Masson staining

Heart tissues were fixed using 10% formaldehyde for 24 h at room temperature (pH=7.2; cat. no. G2161; Beijing Solarbio Science & Technology, Co., Ltd.), decalcified, dehydrated, permeabilized using xylene (50% xylene for 1 h and 100% xylene for 2 h), embedded in wax and then sliced into 5 µm thick sections using a microtome. All the following steps were carried out at room temperature. The tissues were routinely deparaffinized and rehydrated in accordance. Weigert's hematoxylin (5%; cat. no. G1340; Beijing Solarbio Science & Technology, Co., Ltd.) was used to dye the cell nucleus for 5 min. Following rinsing with distilled water three times, the sections were stained using 0.7% Masson-Ponceau-acid fuchsin solution (cat. no.
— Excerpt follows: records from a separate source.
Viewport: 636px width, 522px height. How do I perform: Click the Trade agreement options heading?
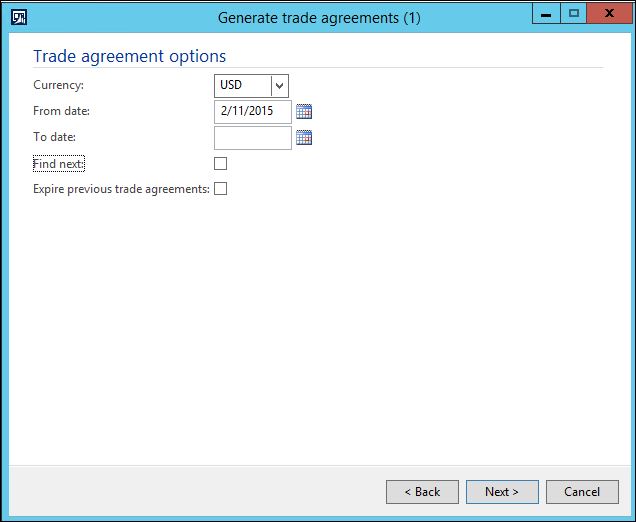click(x=130, y=56)
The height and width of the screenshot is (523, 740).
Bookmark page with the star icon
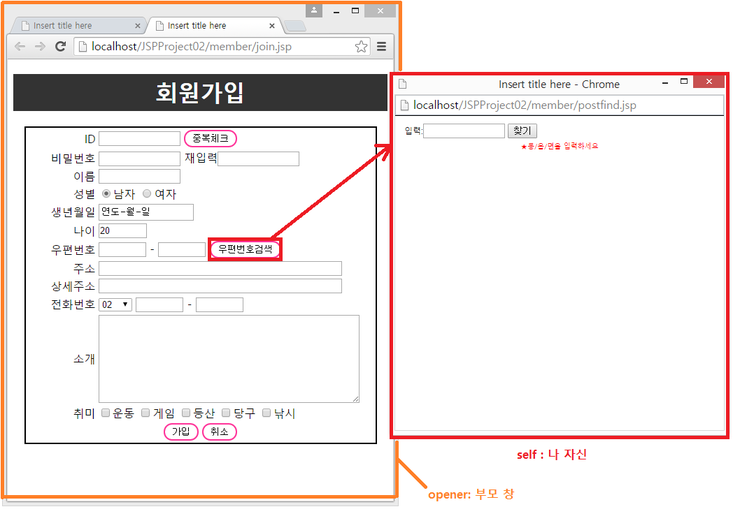tap(361, 46)
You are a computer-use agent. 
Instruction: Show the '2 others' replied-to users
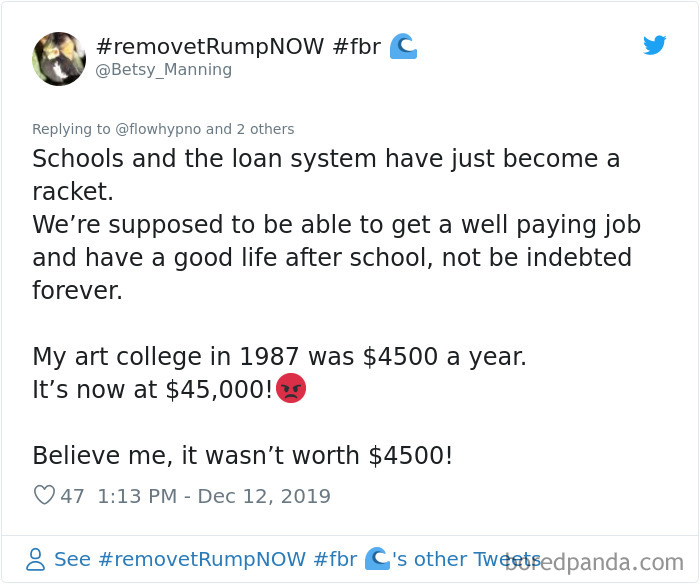265,129
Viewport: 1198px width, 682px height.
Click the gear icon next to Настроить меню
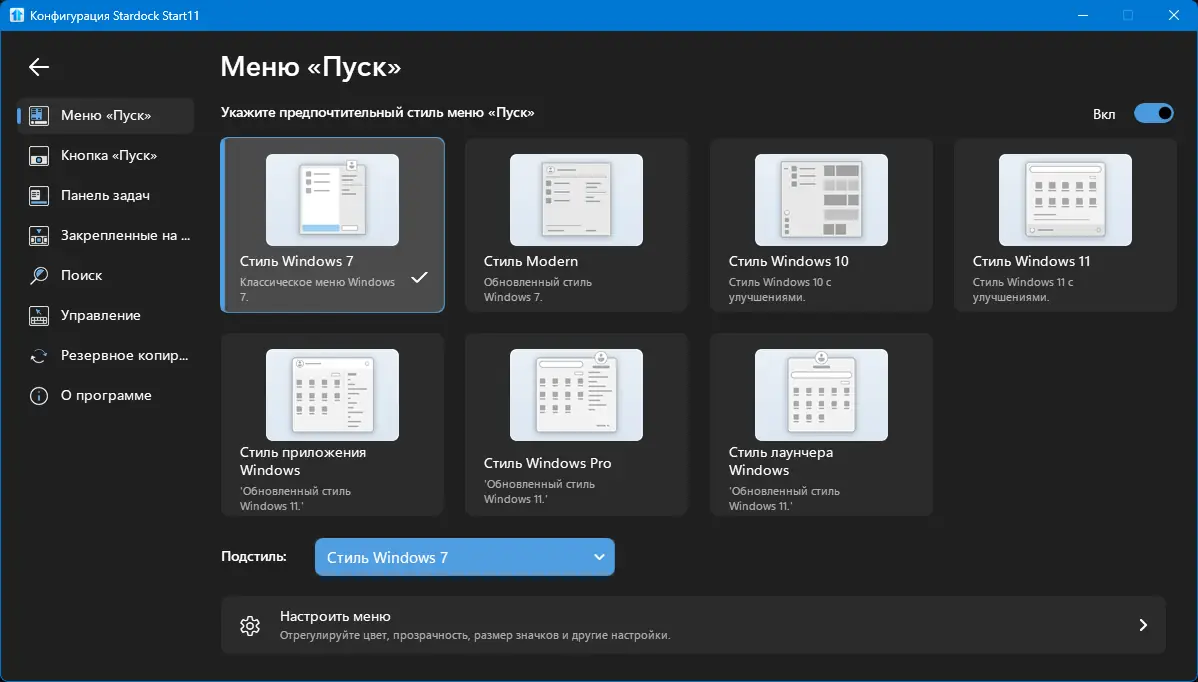pos(250,624)
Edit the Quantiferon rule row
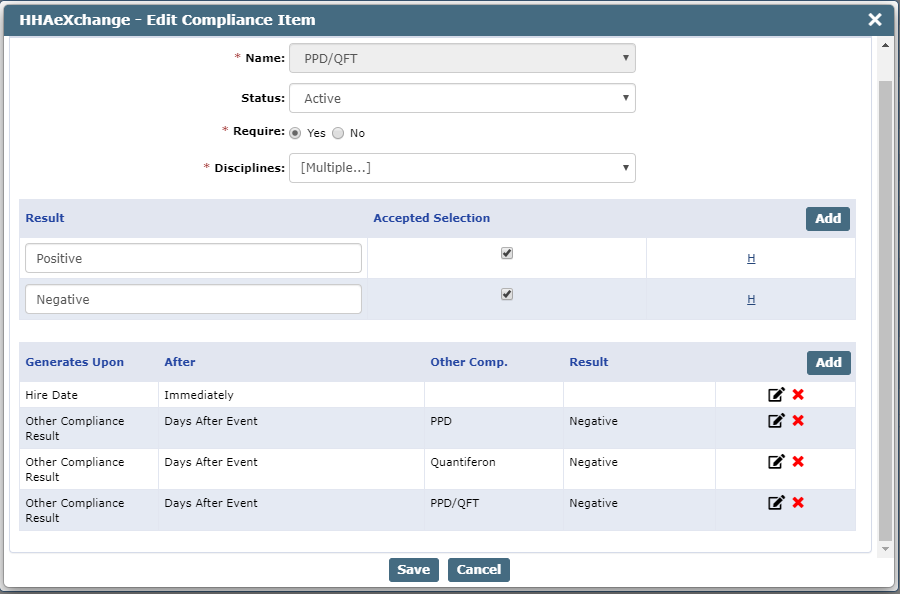900x594 pixels. 776,462
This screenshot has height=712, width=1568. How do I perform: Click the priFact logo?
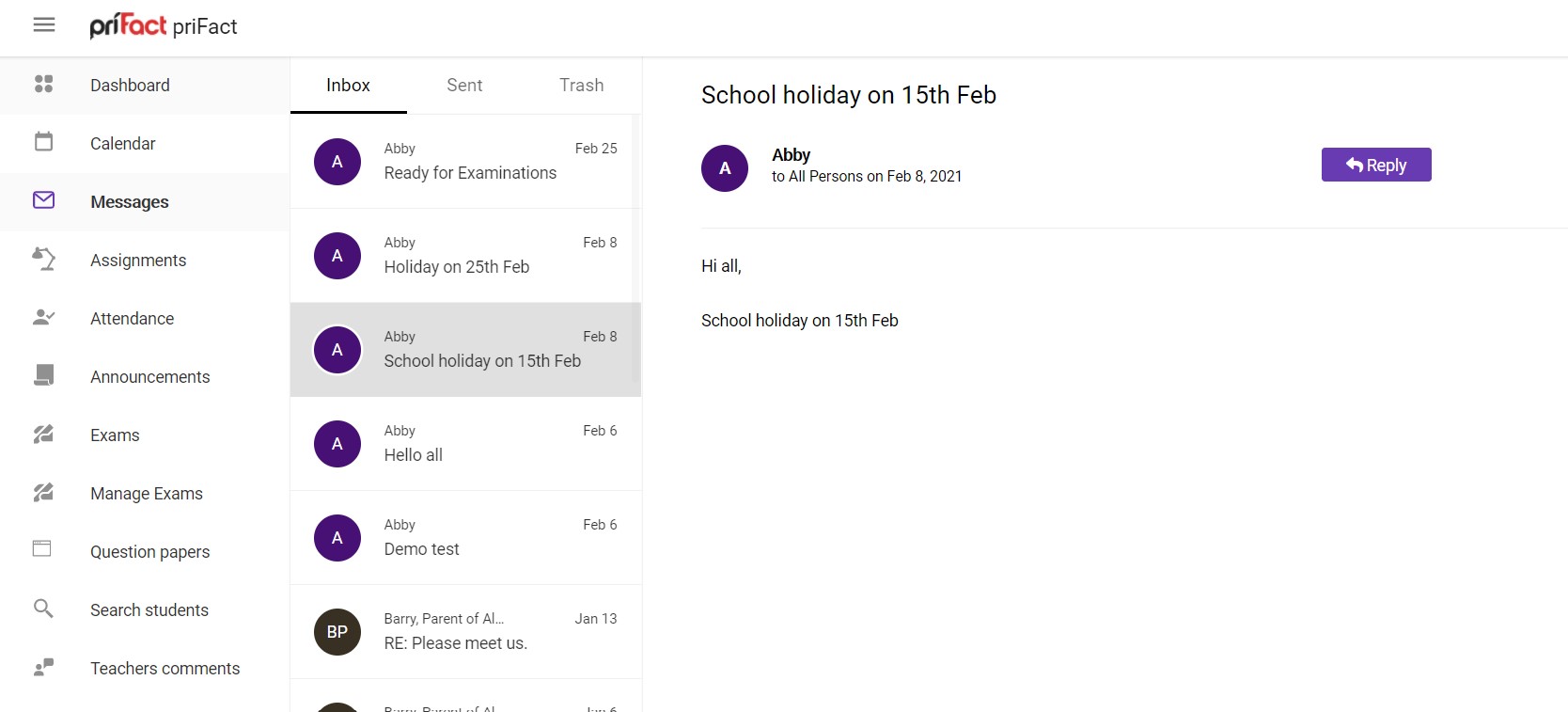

G1340; Beijing Solarbio Science & Technology, Co., Ltd.) for 10 min. Samples were then rinsed in 2% glacial acetic acid and differentiated in phosphomolybdic acid for 4 min. The sections were directly stained with 2% aniline blue dye solution (cat. no. G1340; Beijing Solarbio Science & Technology, Co., Ltd.). Following dehydrating with ethanol series, clearing with xylene and mounting with neutral resins, digital images were captured using a light microscope (magnification, ×200; Leica DM 4000B; Leica Microsystems, Inc.) to analyze fiber formation in the early callus.